I am learning from her brave feedback as I continue to forge on in communal dreaming. I have gone from being a leader of a bunch of isolated people pursuing their own individual goals to becoming a leader learning how to cultivate an environment where dreaming truly happens together by investing myselfinto the dreams of others. I have been a slow convert, but I am recognizing the importance of teamwork, cooperation, and maybe more bluntly, other people. You see, I am naturally one of those arrogant few who rolled his eyes at group assignments growing up, did all the work himself, and let the “slackers” off easy—or, more accurately, sitting ashamed in the incompetence I draped over them. Trading in the arrogant striving for my own personal achievement, I am learning how to come to goals, resolutions, and dreams from a communal lens. Personal accountability is important, but familial accountability can create a place where more people succeed, where everyone achieves more, and where individual arrogance is impossible.

 

One place I am learning and growing in the art of dreaming together the last handful of years is in my own family. One of our foremost Trinity Family slogans is, “DREAM together. BUILD together. CRAFT together.” I believe “together” is the way humanity was designed to grow up. Our family sits down monthly in what we call “retreats” to plan ahead and dream about where we are going. From those dreams, we make goals; they are OUR goals. It might be the goal of my wife to do her yoga every day, but she is not alone in making it happen. Though she is the one who needs to actually do it, everyone in the family takes it on as their responsibility by encouraging her or creating time for her or noticing her activity or lack of it. If it doesn’t happen, we have all failed.
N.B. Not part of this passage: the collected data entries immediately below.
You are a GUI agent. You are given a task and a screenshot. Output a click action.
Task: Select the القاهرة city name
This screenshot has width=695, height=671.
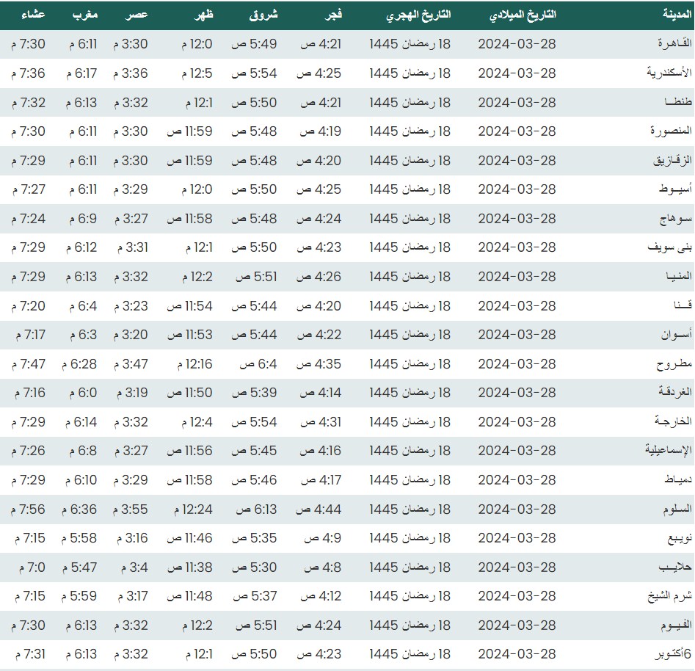tap(665, 44)
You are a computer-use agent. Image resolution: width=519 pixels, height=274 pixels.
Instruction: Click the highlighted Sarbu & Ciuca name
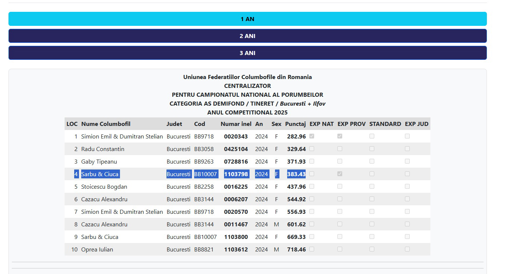(100, 174)
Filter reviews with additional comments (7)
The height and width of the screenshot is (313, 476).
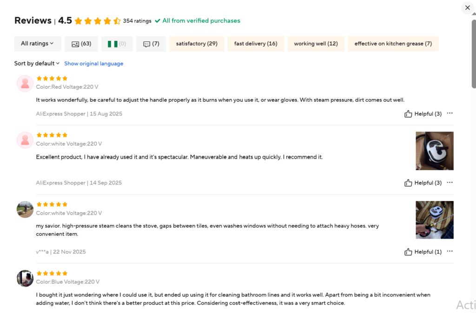(x=151, y=44)
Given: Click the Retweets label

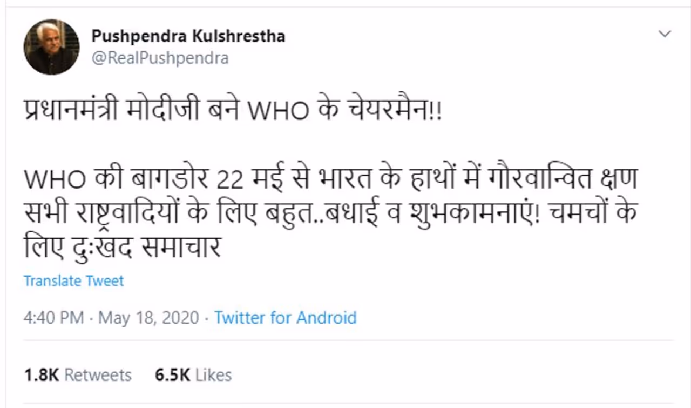Looking at the screenshot, I should (98, 375).
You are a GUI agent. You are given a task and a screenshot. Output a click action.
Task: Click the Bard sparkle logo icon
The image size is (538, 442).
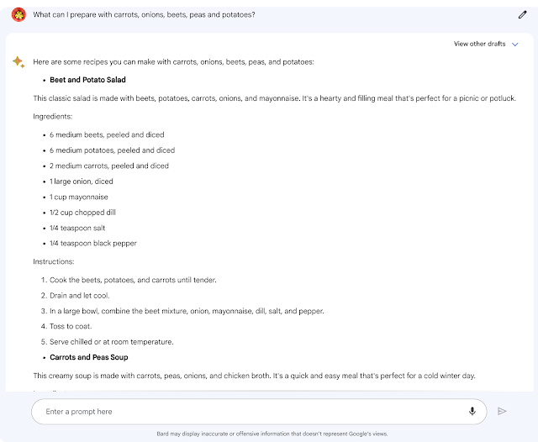18,62
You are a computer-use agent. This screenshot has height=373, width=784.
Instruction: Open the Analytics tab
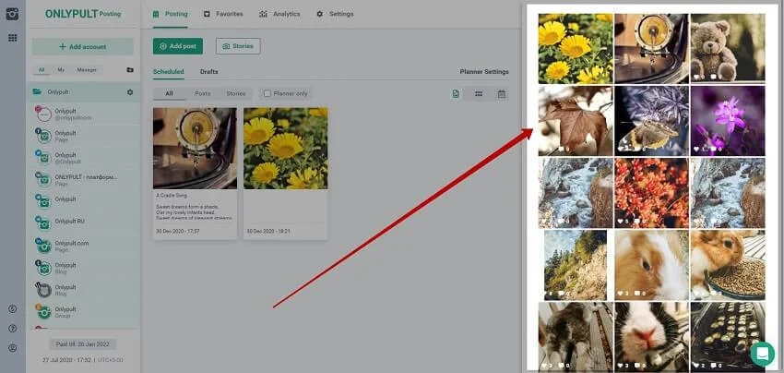(x=279, y=14)

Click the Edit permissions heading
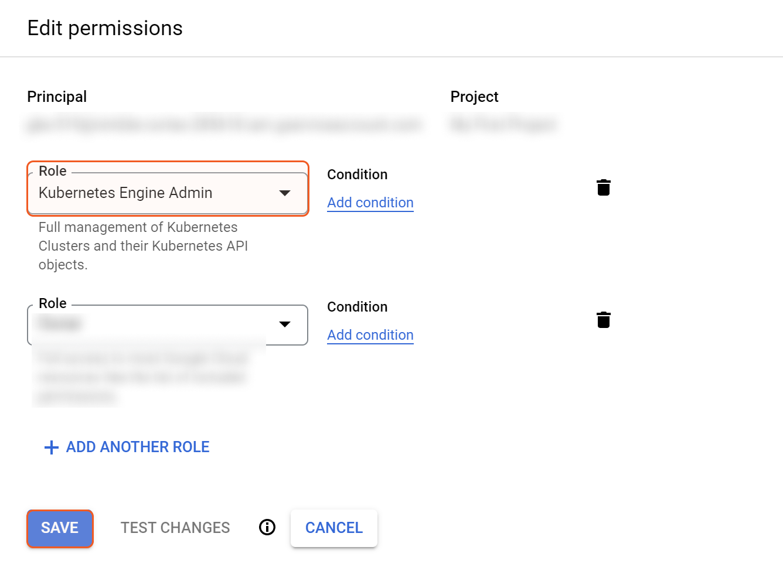click(x=105, y=28)
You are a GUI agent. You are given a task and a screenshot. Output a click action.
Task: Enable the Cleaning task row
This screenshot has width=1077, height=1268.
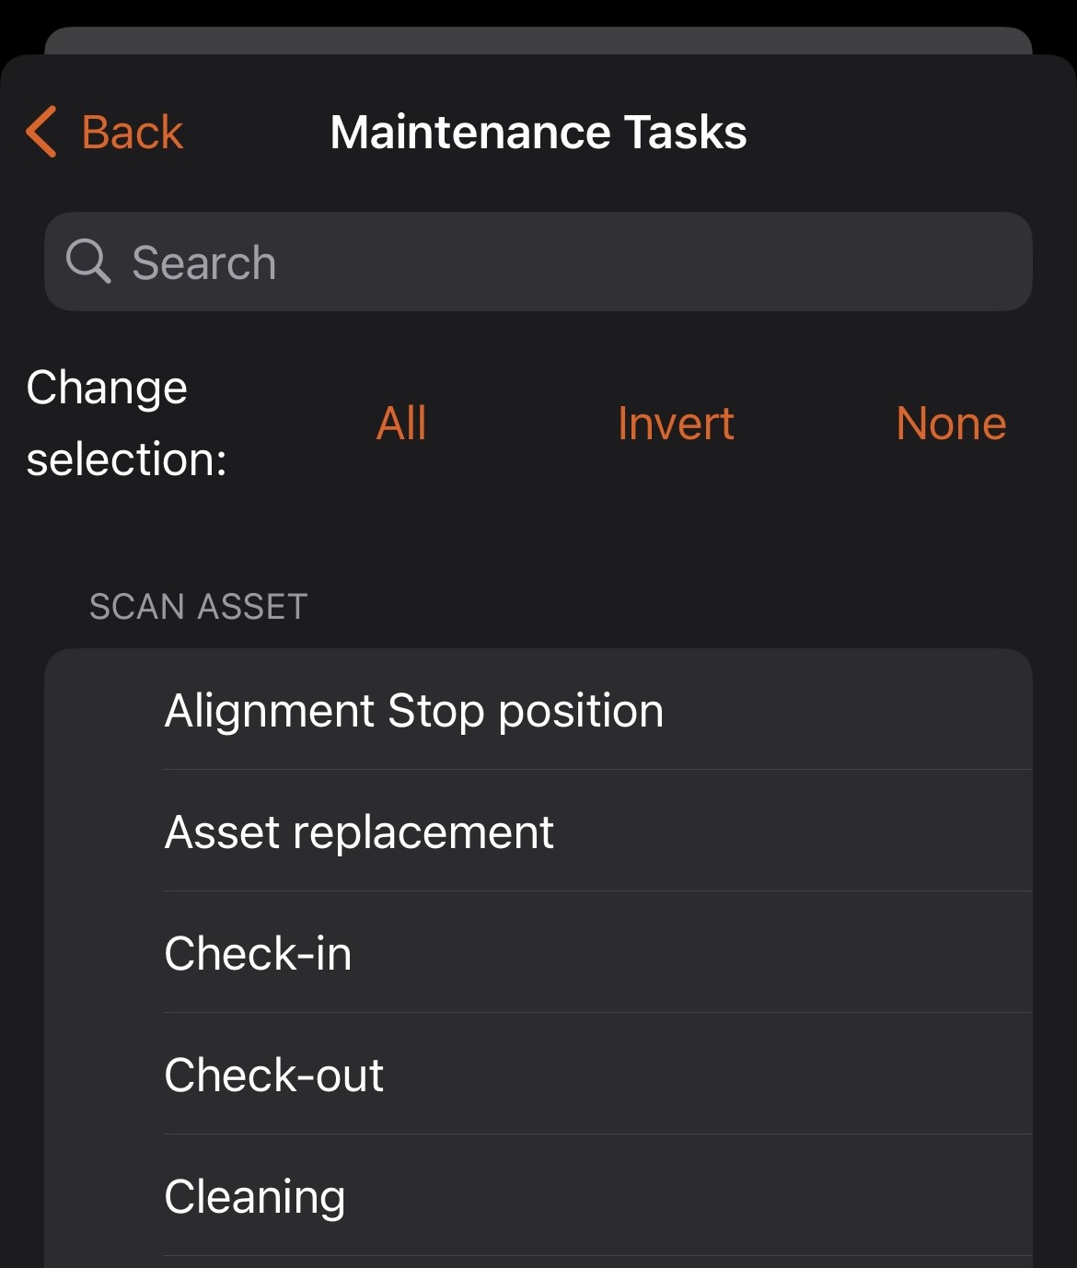(x=255, y=1196)
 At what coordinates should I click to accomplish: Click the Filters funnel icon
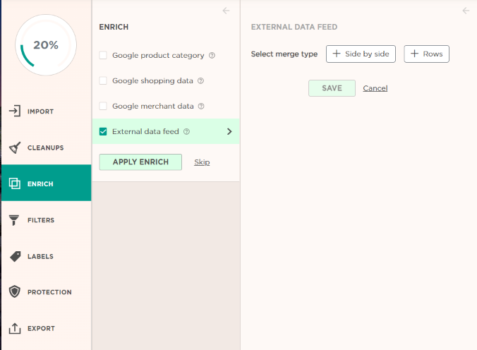[x=14, y=220]
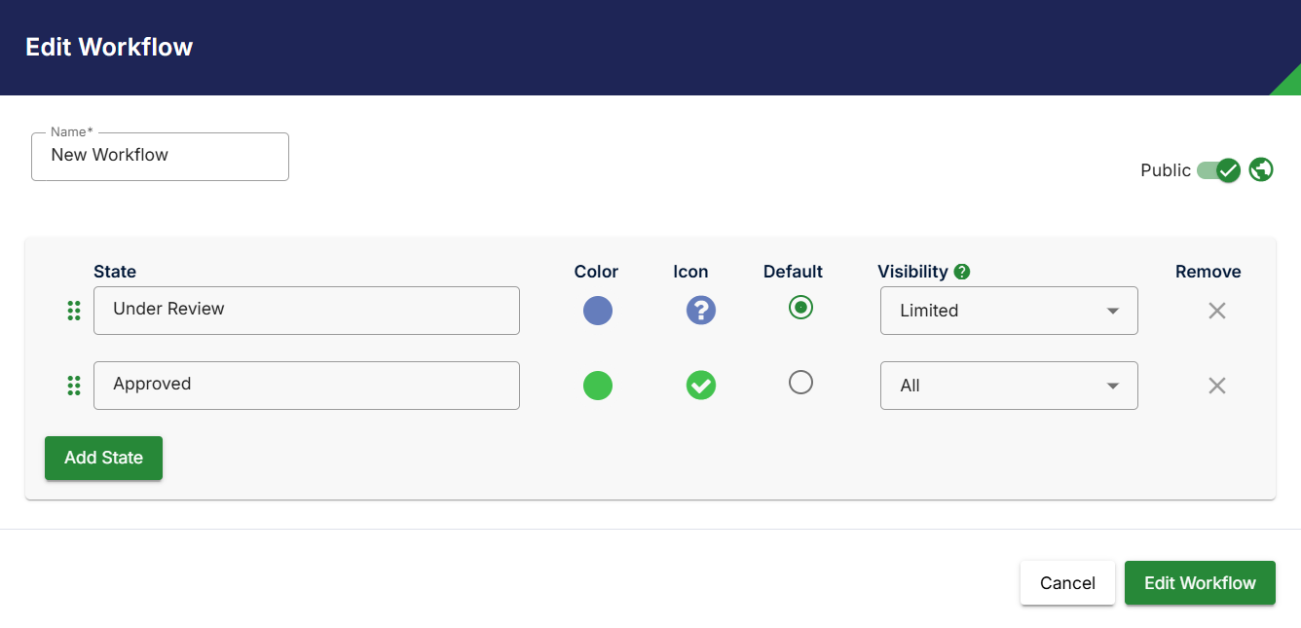Screen dimensions: 1301x628
Task: Change the green color swatch for Approved
Action: click(598, 386)
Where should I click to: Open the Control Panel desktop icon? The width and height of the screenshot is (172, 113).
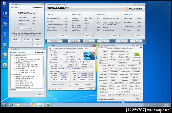click(5, 46)
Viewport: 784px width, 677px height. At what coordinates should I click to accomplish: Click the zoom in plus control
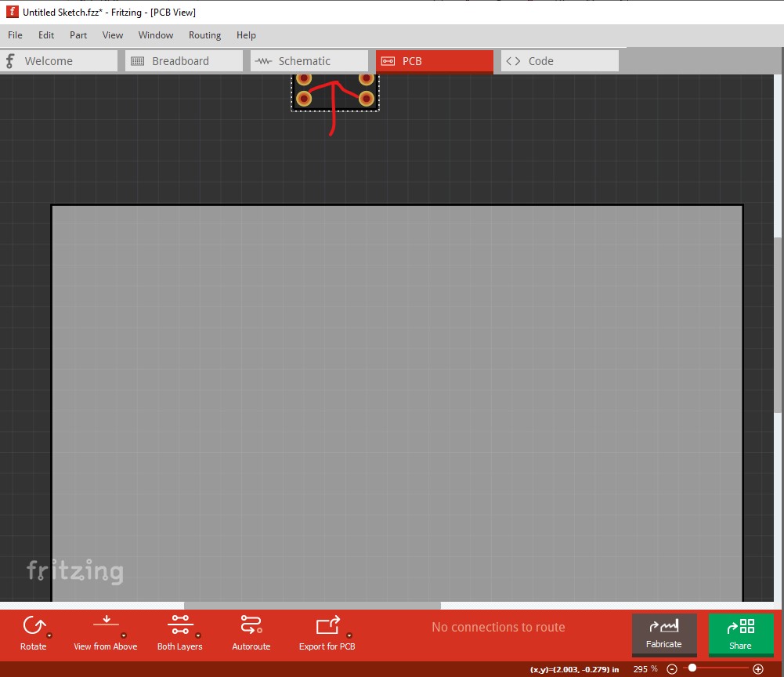[758, 668]
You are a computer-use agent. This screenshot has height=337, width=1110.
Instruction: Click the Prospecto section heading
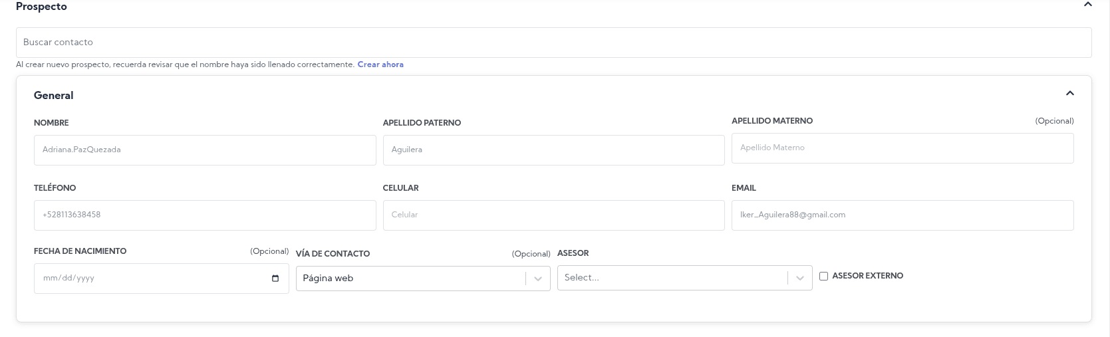(41, 7)
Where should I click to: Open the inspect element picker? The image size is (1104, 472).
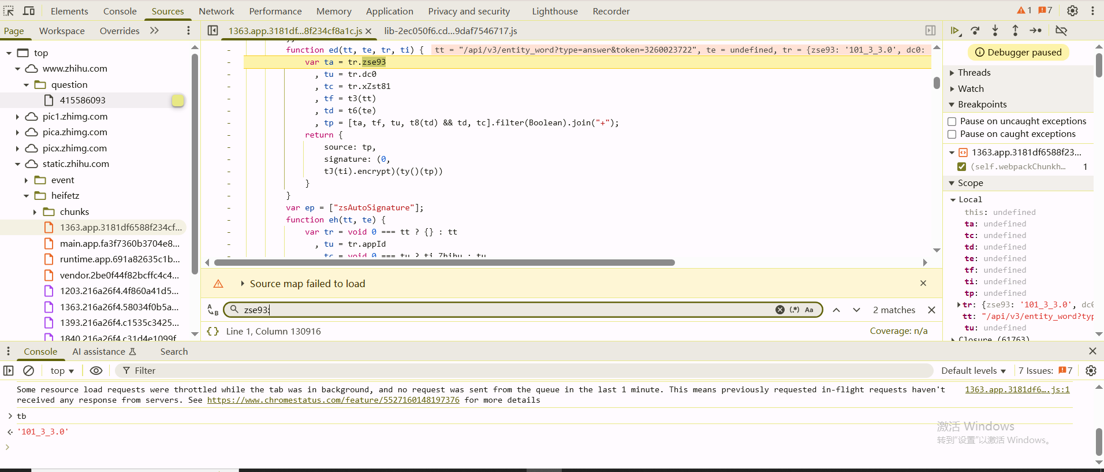tap(9, 11)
If it does, we all celebrate the victory and share the credit.

 

As a slowly recovering isolationist, my greatest struggle is trusting my own goals and dreams to others. It has always been my belief I could do it better myself, but I am learning to trust, at least this family of mine, to share the burden of the things I specifically want to achieve. I no longer work in the schools, but in my next out-of-family leadership position, I am resolved to make this corporate dreaming one of my primary goals. I will need the help of others to make it happen. This New Year, I want to issue a challenge to pursue communal, familial dreaming. Don’t let yourself or others carry their resolutions in isolation. We were meant to DREAM together.